Documents themselves can be addressed by unique URLs, which makes document databases automatically REST-friendly.

This means that for example, JavaScript function could render HTML with the return statement could be stored in special documents called design documents. That function could be accessible via URL. This means that entire Web applications can be implemented in a document database. Users visit a URL, code runs on the server and content is returned via the HTTP response stream

HTTP and application orientation distinguishes Documents Stores from Key-Value Stores.

Wide Column Stores

imageWide Column Stores, also known as Column Family Stores, manage key-value pairs, but they organize their storage in a semi-schematized and hierarchical pattern.

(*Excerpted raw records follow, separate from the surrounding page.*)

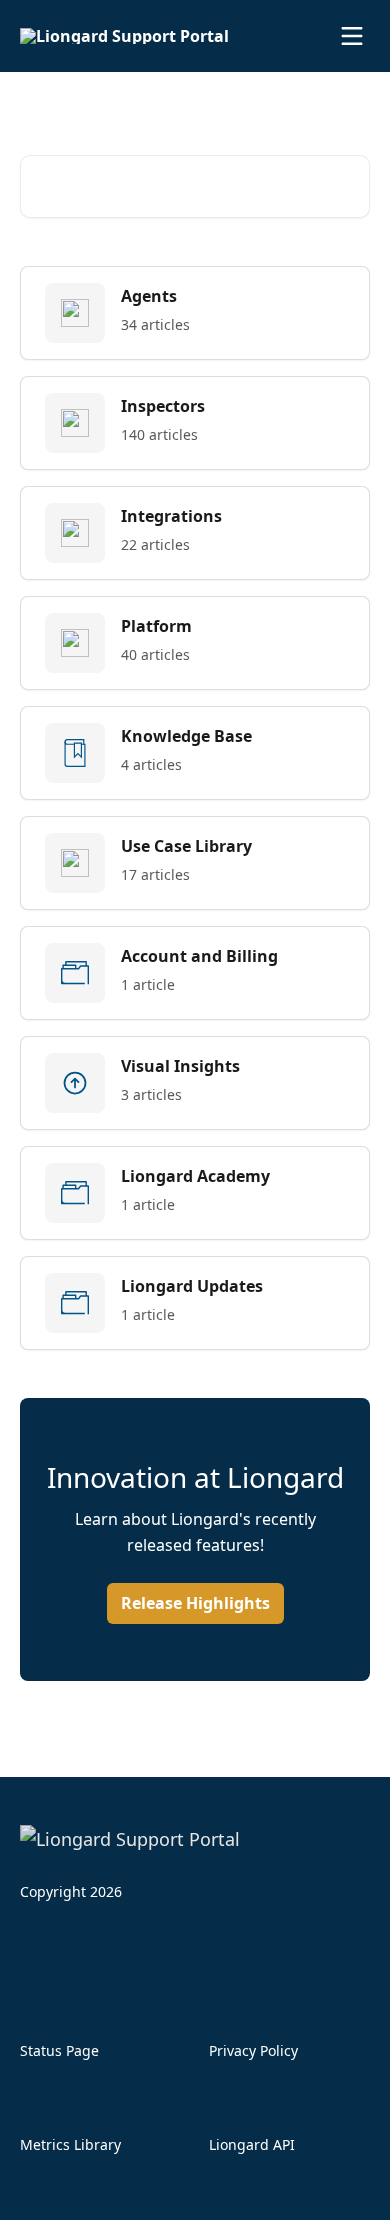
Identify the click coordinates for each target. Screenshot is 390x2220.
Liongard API (252, 2144)
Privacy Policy (253, 2050)
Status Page (59, 2050)
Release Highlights (195, 1603)
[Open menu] (352, 36)
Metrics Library (70, 2144)
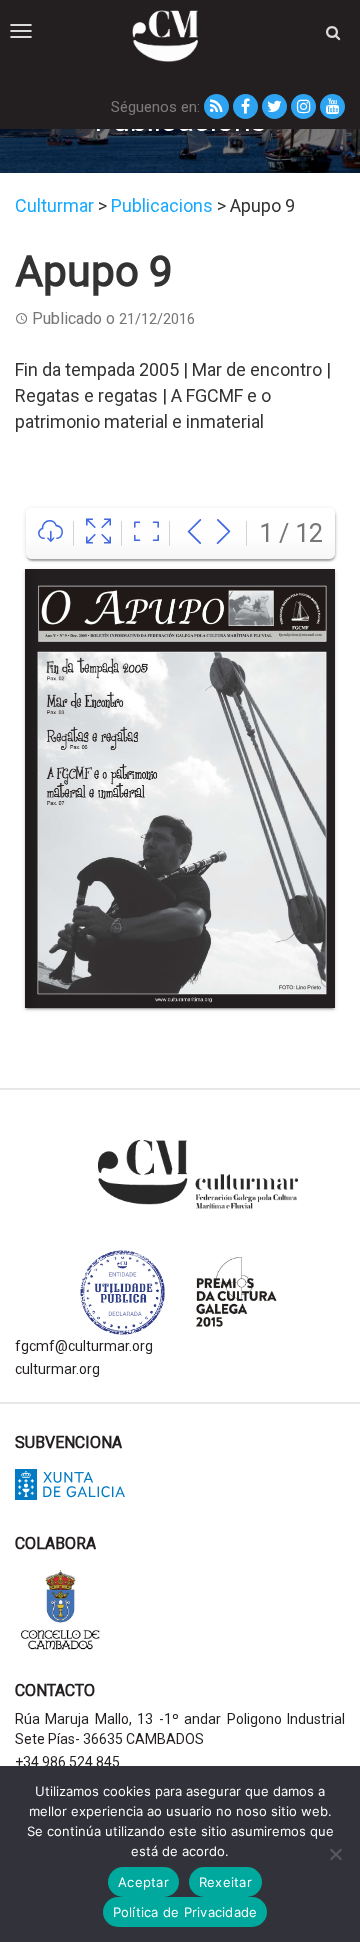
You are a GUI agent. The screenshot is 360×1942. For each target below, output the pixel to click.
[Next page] (223, 533)
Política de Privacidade (185, 1912)
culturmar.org (57, 1369)
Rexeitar (225, 1882)
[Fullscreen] (98, 533)
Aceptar (143, 1882)
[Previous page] (194, 533)
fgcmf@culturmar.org (84, 1346)
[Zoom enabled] (146, 533)
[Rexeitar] (335, 1854)
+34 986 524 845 (67, 1762)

Some of the Wide Column Stores nomenclature is similar to RDBMS technology. For example, the keys in a Wide Column Store are referred to as columns and are stored in structures that are sometimes referred to as tables. Between the table and the column level lie various intermediate structure that vary depending on your vendor.

Although the schema within the intermediate structures can vary from row to row, tables and the intermediate structures themselves must be declared. Wide Column Stores, while they tolerate schema variation at the “leaf” column level, are not completely schema-free.

As an example, in a product catalog, we may have a collection of items, each of which has a size and a rating associated with it, and we may want to store these items together in a table.

Graph Databases

imageGraph databases recognize entities in a business or other domain, and explicitly track the relationships between them. In the graph database world, these entities are called nodes and the relationships between them are called edges; all of these terms come from mathematical graph theory.

New edges can be added (or old ones removed) at any time, allowing one-to-many and many-to-many relationships to be expressed easily and avoiding anything like an intermediate relationship table that you might use in a relational database to accommodate many-to-many joins.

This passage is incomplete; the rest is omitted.